**Description of the task**
The output is the lines below from the one with "Task: Open project panel gear settings icon" through the one with "Click the LA-W009", both included, printed exactly and with no other line.

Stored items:
────────────────────────────────────────
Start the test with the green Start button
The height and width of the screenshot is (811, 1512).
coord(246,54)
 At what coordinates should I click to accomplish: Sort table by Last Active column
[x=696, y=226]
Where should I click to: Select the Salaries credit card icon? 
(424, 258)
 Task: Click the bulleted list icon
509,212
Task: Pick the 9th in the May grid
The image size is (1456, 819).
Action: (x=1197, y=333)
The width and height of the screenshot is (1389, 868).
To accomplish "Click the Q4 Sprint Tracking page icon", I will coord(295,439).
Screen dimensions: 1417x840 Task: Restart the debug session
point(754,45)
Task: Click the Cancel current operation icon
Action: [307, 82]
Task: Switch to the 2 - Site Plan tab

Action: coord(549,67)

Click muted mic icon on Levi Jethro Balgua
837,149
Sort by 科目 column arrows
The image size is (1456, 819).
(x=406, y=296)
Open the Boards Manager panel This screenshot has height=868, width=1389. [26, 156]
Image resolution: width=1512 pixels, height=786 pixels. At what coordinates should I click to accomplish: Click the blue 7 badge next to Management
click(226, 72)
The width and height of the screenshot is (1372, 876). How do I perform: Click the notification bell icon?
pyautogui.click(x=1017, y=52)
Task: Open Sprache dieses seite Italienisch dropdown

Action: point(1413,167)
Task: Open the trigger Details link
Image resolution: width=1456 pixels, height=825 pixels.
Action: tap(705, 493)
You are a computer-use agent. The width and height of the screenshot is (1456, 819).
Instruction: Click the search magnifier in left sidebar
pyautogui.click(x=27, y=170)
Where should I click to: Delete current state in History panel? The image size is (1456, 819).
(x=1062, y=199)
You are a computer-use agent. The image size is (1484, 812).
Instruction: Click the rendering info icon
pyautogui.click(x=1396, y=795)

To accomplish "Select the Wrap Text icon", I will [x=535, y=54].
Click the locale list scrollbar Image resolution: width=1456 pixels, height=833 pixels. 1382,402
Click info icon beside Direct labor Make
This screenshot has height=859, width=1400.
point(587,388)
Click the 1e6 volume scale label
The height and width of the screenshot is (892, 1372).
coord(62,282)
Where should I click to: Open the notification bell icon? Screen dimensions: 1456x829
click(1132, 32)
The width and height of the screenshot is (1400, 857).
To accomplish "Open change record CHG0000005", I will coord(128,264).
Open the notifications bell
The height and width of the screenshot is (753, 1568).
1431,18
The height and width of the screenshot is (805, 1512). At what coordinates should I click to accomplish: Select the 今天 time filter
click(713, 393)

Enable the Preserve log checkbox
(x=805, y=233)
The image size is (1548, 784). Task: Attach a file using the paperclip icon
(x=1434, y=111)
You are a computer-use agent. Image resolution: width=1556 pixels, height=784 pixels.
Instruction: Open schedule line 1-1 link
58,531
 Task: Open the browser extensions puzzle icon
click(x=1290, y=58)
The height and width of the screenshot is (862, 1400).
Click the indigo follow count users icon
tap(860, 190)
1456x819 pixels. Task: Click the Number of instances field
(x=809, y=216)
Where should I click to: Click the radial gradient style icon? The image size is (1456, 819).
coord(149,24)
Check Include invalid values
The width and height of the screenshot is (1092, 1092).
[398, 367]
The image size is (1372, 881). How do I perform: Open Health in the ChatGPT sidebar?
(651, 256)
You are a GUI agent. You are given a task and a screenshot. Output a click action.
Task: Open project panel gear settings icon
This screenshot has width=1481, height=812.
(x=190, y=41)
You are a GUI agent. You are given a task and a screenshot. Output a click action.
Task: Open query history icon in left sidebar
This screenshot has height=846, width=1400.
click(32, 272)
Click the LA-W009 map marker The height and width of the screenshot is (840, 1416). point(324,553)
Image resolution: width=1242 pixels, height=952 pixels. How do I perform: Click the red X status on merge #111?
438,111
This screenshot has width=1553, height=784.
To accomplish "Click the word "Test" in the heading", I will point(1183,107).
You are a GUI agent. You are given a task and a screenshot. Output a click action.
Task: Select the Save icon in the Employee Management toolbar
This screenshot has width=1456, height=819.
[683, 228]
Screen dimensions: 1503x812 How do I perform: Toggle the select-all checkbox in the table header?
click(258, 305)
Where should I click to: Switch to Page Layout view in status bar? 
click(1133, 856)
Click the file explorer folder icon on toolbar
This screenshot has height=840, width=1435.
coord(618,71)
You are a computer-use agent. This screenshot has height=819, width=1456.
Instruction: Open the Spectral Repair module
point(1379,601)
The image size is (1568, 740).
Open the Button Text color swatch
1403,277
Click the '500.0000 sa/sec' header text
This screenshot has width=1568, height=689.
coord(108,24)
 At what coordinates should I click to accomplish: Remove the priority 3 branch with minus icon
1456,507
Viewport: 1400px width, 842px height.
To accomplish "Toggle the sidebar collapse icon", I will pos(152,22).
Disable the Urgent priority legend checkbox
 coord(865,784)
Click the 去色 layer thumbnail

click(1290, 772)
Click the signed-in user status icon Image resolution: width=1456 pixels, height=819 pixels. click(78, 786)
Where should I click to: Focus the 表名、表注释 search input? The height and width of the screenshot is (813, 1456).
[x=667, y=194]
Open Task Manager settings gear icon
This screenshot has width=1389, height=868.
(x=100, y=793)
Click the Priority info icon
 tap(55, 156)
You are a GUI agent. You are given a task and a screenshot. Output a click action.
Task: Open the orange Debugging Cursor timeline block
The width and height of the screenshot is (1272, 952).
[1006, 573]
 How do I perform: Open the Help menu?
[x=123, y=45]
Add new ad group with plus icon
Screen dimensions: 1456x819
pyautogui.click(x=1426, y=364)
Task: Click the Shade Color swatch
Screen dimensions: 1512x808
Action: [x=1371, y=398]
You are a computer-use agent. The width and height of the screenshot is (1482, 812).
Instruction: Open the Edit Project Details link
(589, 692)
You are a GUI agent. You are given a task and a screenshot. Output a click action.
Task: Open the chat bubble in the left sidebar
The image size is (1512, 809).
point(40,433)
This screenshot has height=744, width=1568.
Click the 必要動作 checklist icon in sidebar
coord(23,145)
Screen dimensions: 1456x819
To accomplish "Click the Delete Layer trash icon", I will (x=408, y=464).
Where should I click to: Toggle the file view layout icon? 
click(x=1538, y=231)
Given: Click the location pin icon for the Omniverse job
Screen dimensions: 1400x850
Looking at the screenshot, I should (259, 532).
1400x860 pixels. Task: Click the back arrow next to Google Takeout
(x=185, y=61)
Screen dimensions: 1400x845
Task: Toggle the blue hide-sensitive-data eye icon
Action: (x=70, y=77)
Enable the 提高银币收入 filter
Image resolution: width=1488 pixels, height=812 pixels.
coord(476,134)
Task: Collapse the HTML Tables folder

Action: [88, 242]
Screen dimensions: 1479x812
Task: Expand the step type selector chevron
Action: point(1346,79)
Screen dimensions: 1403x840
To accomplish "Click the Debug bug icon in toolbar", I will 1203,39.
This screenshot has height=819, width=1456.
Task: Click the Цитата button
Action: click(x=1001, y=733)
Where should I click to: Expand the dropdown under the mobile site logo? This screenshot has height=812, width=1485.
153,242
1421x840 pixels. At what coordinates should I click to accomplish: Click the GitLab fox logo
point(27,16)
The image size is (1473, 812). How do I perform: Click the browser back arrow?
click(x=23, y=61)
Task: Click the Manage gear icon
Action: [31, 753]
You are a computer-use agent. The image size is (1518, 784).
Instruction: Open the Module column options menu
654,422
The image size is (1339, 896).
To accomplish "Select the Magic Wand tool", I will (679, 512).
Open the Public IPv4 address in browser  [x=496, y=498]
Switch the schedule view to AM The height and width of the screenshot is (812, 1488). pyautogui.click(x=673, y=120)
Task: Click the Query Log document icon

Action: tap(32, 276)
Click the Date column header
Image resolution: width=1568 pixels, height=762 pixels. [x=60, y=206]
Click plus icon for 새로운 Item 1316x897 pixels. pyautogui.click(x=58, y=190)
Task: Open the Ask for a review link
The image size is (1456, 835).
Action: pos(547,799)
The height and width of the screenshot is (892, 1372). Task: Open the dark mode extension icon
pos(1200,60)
────────────────────────────────────────
**Output for this task**
Task: Open project panel gear settings icon
This screenshot has width=1481, height=812.
(x=190, y=41)
You are a GUI agent. You are given a task and a screenshot. Output a click action.
Task: Open query history icon in left sidebar
This screenshot has height=846, width=1400.
click(32, 272)
Click the LA-W009 map marker The height and width of the screenshot is (840, 1416). point(324,553)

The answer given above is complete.